== Segment start ==

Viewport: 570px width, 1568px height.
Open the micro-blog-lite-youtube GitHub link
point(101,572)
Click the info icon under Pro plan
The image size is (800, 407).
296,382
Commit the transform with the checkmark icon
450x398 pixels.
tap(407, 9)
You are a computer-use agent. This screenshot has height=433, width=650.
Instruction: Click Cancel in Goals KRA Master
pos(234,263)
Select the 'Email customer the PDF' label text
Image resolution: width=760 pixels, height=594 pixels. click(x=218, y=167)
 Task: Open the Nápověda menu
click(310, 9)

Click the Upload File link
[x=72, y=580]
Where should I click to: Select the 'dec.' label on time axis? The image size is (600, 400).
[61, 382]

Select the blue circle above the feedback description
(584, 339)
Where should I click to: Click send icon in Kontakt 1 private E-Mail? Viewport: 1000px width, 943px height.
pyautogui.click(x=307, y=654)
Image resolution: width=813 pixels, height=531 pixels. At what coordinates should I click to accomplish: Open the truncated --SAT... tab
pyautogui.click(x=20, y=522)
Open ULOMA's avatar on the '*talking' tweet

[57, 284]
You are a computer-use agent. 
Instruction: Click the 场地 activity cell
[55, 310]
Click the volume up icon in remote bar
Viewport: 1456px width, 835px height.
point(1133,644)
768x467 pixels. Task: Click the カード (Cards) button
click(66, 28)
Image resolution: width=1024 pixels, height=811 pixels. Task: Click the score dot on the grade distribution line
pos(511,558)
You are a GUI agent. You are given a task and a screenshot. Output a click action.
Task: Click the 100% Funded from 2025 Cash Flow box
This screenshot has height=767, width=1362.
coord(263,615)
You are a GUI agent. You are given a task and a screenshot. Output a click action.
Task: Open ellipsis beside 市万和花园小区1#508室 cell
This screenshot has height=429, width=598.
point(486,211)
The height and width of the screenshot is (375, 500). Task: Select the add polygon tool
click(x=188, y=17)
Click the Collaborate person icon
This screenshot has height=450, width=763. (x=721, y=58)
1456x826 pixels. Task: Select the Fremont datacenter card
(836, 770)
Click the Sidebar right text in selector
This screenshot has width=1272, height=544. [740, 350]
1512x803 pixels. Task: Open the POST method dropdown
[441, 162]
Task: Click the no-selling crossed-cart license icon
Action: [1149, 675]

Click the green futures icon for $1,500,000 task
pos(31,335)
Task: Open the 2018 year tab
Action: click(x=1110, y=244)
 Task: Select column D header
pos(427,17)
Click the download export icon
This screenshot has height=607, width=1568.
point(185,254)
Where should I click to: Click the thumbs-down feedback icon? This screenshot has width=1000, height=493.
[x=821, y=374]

== Segment end ==

TASK: Produce a verbatim transcript of the material above.

SOLUTION TO THIS EXERCISE:
Viewport: 570px width, 1568px height.
Open the micro-blog-lite-youtube GitHub link
point(101,572)
Click the info icon under Pro plan
The image size is (800, 407).
296,382
Commit the transform with the checkmark icon
450x398 pixels.
tap(407, 9)
You are a computer-use agent. This screenshot has height=433, width=650.
Instruction: Click Cancel in Goals KRA Master
pos(234,263)
Select the 'Email customer the PDF' label text
Image resolution: width=760 pixels, height=594 pixels. click(x=218, y=167)
 Task: Open the Nápověda menu
click(310, 9)

Click the Upload File link
[x=72, y=580]
Where should I click to: Select the 'dec.' label on time axis? The image size is (600, 400).
[61, 382]

Select the blue circle above the feedback description
(584, 339)
Where should I click to: Click send icon in Kontakt 1 private E-Mail? Viewport: 1000px width, 943px height.
pyautogui.click(x=307, y=654)
Image resolution: width=813 pixels, height=531 pixels. At what coordinates should I click to accomplish: Open the truncated --SAT... tab
pyautogui.click(x=20, y=522)
Open ULOMA's avatar on the '*talking' tweet

[57, 284]
You are a computer-use agent. 
Instruction: Click the 场地 activity cell
[55, 310]
Click the volume up icon in remote bar
Viewport: 1456px width, 835px height.
point(1133,644)
768x467 pixels. Task: Click the カード (Cards) button
click(66, 28)
Image resolution: width=1024 pixels, height=811 pixels. Task: Click the score dot on the grade distribution line
pos(511,558)
You are a GUI agent. You are given a task and a screenshot. Output a click action.
Task: Click the 100% Funded from 2025 Cash Flow box
This screenshot has height=767, width=1362.
coord(263,615)
You are a GUI agent. You are given a task and a screenshot. Output a click action.
Task: Open ellipsis beside 市万和花园小区1#508室 cell
This screenshot has height=429, width=598.
point(486,211)
The height and width of the screenshot is (375, 500). Task: Select the add polygon tool
click(x=188, y=17)
Click the Collaborate person icon
This screenshot has height=450, width=763. (x=721, y=58)
1456x826 pixels. Task: Select the Fremont datacenter card
(836, 770)
Click the Sidebar right text in selector
This screenshot has width=1272, height=544. [740, 350]
1512x803 pixels. Task: Open the POST method dropdown
[441, 162]
Task: Click the no-selling crossed-cart license icon
Action: [1149, 675]

Click the green futures icon for $1,500,000 task
pos(31,335)
Task: Open the 2018 year tab
Action: click(x=1110, y=244)
 Task: Select column D header
pos(427,17)
Click the download export icon
This screenshot has height=607, width=1568.
point(185,254)
Where should I click to: Click the thumbs-down feedback icon? This screenshot has width=1000, height=493.
[x=821, y=374]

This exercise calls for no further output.